Besides the several parks and parkways, Olmsted and his successor firms designed a number of other projects in Buffalo which were constructed or proposed over the years.
- Parkside subdivision, 1872-1886 (partially completed).
- Parkside Land and Improvement Company, 1866 (developers of Highland Parkside neighborhood.
- Hyde Park Land Syndicate, 1885-1890 (developers of western portion of Parkside tract) (plans not located).
- Niagara Square, 1874 (partially constructed?), design reworked, 1895 (not constructed)
- City and County Hall (now Old Erie County Hall), 1875-1878 (the grounds facing Delaware avenue were destroyed in 1963 by a building addition).
- New York State Asylum for the Insane (now the Buffalo Psychiatric Center, the Richardson-Olmsted Complex, and Buffalo State College), ca. 1877 (partially destroyed by building additions).
- Lafayette Square, 1883, (landscape plan, destroyed by street realignment project in 1913).
- Villa Park subdivision, 1885-1887. (Street plan intact.)

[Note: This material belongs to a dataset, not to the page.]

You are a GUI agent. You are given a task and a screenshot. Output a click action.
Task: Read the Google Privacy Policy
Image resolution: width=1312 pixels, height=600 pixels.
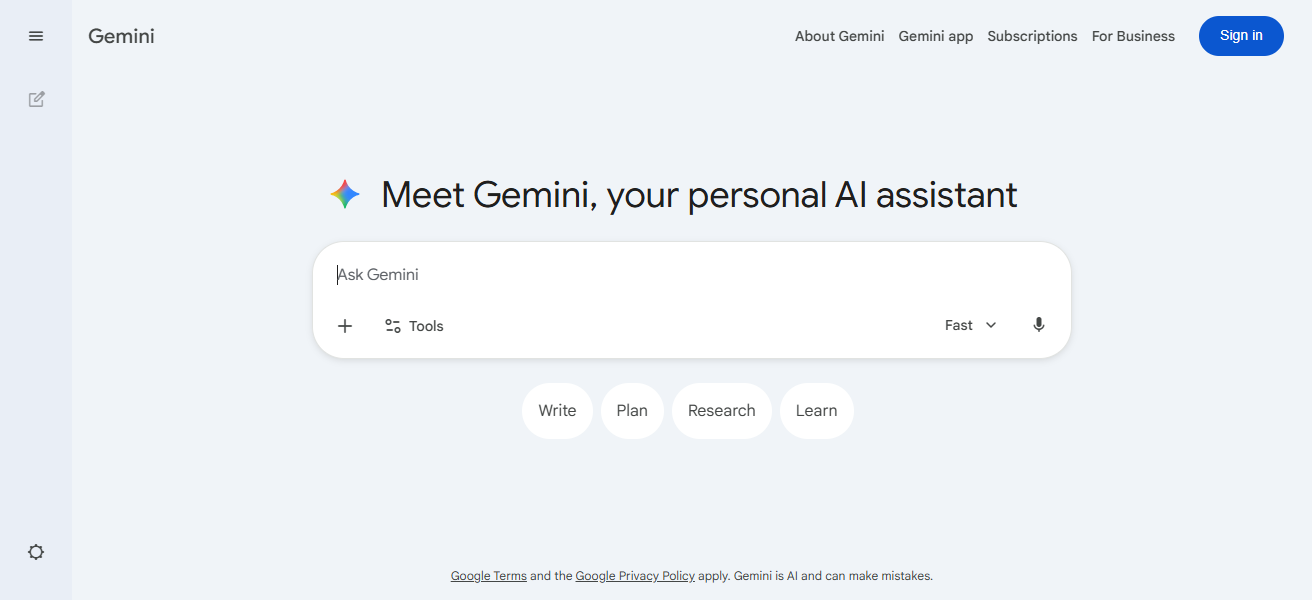[635, 575]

- South Park (original proposal), 1886 (not constructed).
- Additions to The Front, 1887-1891 (partially constructed).
- John J. Albright residence, 730 West Ferry Street, Buffalo, NY 1890-1907 (demolished in 1935). (Albright was a principal in the firms which created the village of Depew for which Olmsted was engaged to create the street layout, and he was also a business partner of Wm. A. Rogers and of Edmund B. Hayes. Albright and Hayes were principals in the Ontario Power Company.).
- Edmund B. Hayes residence, 147 North Street, Buffalo, NY, 1891-1893 (lost). (Hayes was a business partner of John J. Albright.).
- William A. Rogers residence, 309 North Street, Buffalo, NY, 1893-1895 (lost). (Wm. A. Rogers was a business partner of John J. Albright.),
- Robert W. Pomeroy residence, 70 Oakland Place, Buffalo, NY, 1896 or 1897 (plans not located, landscape status unknown)
- Robert Livingston Fryer residence, 685 Delaware Avenue, Buffalo, NY, 1900-1901. (Fryer was a son-in-law to Pascal P. Pratt.)
- Spencer Kellogg, Sr. residence, 805 Delaware Avenue, Buffalo, NY, 1904 (lost, site presently occupied by Temple Beth Zion).
- Buffalo Civic Center, 1919 (not constructed).